→ **DIRECTIONS FOR THIS TASK**
Answer from the career recollection below:
1. In what year did the writer graduate from Beijing University, and in what field?
2. Which organization sponsored Renmin University's "Ford Class"?
3. Which university was Professor Belton Fleisher affiliated with?

I owe the beginning of my career as an economist to Belton Fleisher.  By the time I graduated from Beijing University with mechanical engineering degree in 1988, I had already decided not to pursue a career as an engineer or researcher in engineering mechanics.  But I wasn’t ready to enter the real world for a nine-to-five job.  I was lucky to get into the master’s program in the now defunct Centre of Management Science at Beijing University, as it was the only graduate program that accepted my graduate school entrance results in mechanical engineering.  A chance discovery then led me to Renmin University’s “Ford Class” — an economics training program for graduate students from all over China sponsored by the Ford Foundation.  In the spring semester of 1988-1989 I had Professor Belton Fleisher of Ohio State University as one of the two instructors.

→ **DATASET ROWS**
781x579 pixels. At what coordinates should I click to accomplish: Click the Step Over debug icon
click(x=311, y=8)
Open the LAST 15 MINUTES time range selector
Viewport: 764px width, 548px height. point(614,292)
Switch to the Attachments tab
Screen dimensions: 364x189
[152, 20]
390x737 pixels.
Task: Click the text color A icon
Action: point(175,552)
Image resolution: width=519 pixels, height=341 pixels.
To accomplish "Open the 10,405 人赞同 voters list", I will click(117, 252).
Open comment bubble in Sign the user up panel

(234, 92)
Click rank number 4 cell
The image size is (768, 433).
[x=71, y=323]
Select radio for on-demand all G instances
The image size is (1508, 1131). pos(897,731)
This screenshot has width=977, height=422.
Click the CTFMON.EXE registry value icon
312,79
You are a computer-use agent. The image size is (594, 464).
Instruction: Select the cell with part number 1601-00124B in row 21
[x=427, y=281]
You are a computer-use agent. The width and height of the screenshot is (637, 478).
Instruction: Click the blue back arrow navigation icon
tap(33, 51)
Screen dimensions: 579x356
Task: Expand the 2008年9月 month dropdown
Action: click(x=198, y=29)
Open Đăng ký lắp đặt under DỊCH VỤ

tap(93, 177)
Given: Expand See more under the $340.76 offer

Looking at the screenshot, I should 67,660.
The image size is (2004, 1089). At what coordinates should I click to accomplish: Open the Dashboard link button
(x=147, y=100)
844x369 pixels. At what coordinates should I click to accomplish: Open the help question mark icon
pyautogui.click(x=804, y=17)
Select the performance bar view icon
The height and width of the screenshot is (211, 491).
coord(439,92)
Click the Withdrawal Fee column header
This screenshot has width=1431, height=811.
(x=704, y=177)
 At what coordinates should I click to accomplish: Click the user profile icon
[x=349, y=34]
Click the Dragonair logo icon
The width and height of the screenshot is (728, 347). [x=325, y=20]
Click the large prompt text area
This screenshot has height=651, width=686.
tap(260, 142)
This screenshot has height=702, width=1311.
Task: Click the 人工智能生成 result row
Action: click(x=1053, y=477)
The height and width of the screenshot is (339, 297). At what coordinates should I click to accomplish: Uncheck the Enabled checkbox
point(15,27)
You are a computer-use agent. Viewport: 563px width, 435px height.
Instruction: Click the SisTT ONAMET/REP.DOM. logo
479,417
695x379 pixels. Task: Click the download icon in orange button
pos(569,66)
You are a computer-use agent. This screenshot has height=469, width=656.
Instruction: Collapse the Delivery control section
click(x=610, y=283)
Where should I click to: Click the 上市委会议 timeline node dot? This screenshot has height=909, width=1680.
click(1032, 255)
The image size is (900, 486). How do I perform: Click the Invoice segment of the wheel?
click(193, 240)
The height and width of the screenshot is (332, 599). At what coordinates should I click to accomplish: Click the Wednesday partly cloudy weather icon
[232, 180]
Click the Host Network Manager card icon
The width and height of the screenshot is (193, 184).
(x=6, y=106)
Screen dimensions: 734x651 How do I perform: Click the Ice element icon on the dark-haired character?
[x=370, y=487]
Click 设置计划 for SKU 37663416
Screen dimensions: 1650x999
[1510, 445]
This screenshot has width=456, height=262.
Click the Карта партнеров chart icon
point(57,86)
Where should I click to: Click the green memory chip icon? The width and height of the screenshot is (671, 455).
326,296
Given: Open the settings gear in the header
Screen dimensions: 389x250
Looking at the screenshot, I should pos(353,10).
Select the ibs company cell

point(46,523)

→ **ANSWER BELOW**
1. 1988, in mechanical engineering.
2. The Ford Foundation.
3. Ohio State University.